An article originally written for Lighthouse Now by freelance writer, Peter Barss, before I gave an artist talk at Bridgewater Photographic Society, January 28th, 2020.
Krista McCuish is a landscape photographer, but you won’t find any wide vistas of orange sunsets slipping below snow covered mountain peaks and you won’t find expanses of ocean waves exploding on seaside rocks in her portfolio.
McCuish, guest speaker at the Bridgewater Photographic Society on January 28, photographs landscapes that most of us rarely notice. Her images include close shots of intertwining swirls in ice formed by the water moving beneath it. There are reeds encased in ice and fallen leaves outlined by tiny spikes of frost.
Some of her titles have double meanings like “Still Life” and “Paths of Light and Darkness”. Many of her images are accompanied by a few lines of her own thoughts or a short excerpt from a work of literature she loves. The titles and quotations that accompany her images direct the viewer to specific sentiments, to what she sees and feels. McCuish’s photography is personal, an inquiring exploration and open expression of her own emotions.
McCuish says that she has no interest in “making easy images” but prefers the challenge of finding and thinking about compositions that are surprising and unexpected.

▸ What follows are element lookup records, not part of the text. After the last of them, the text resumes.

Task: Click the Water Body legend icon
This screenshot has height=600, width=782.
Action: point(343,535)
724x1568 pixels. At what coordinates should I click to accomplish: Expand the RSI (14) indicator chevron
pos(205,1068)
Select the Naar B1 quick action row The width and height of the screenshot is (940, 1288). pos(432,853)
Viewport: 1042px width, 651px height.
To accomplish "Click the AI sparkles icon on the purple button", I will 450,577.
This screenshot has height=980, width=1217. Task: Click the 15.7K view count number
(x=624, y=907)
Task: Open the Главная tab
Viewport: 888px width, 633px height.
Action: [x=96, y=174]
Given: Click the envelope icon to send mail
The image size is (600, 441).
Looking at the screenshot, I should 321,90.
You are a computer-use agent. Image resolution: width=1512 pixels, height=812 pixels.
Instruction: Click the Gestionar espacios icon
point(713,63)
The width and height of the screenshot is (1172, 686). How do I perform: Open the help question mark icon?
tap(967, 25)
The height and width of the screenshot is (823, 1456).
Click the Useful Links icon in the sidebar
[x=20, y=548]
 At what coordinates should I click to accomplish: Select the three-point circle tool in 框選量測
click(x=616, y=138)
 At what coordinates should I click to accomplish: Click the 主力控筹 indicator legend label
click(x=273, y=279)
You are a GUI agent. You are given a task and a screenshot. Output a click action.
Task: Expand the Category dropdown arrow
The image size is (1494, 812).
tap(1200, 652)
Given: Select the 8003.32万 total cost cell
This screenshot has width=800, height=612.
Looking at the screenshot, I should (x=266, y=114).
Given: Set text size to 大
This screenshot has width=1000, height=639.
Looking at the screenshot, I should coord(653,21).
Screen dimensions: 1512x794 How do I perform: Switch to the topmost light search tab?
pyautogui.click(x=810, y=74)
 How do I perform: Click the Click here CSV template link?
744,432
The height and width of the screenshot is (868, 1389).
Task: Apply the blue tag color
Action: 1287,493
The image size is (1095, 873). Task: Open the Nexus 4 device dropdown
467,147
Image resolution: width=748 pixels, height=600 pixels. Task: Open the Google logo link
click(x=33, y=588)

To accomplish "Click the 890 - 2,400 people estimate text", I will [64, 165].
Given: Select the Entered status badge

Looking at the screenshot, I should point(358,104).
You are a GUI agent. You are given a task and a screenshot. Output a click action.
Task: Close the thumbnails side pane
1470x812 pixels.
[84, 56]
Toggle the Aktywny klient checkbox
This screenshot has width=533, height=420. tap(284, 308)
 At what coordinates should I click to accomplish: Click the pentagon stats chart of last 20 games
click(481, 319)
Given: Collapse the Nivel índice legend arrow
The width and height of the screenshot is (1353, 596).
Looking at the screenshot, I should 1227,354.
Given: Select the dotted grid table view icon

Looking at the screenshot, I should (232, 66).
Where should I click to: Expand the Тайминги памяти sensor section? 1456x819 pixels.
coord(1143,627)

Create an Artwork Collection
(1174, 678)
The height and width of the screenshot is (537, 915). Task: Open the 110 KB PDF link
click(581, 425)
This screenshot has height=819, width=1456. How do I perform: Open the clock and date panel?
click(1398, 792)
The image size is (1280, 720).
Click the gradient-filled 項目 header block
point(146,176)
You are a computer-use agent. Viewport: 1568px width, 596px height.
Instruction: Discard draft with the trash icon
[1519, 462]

“I spend my time exploring my world, using my knowledge and life experiences to create and articulate meanings I feel the need to express.”
McCuish refers to the body of her work as “intimate landscapes”. They are landscapes, but not in the usual sense. McCuish brings her camera close to ferns, to peeling birch bark, to the single bloom of a flower. Her subjects are thoughtfully chosen and carefully photographed. We sense that creating an image for McCuish is, in itself, an intimate act. Her images are also intimate because what we see in them are landscapes of her emotions, emotions that are hers, but at the same time universal in human experience.
Some landscapes are “constructed” in her studio. Others she discovers on long walks.
The studio images begin with an idea or feeling that McCuish wants to express visually.
“My life in the last few years has been deeply affected by grief and loss. I have been seeing connections in the gestures of decaying vegetation and how I feel about loss, gratitude, and perseverance.”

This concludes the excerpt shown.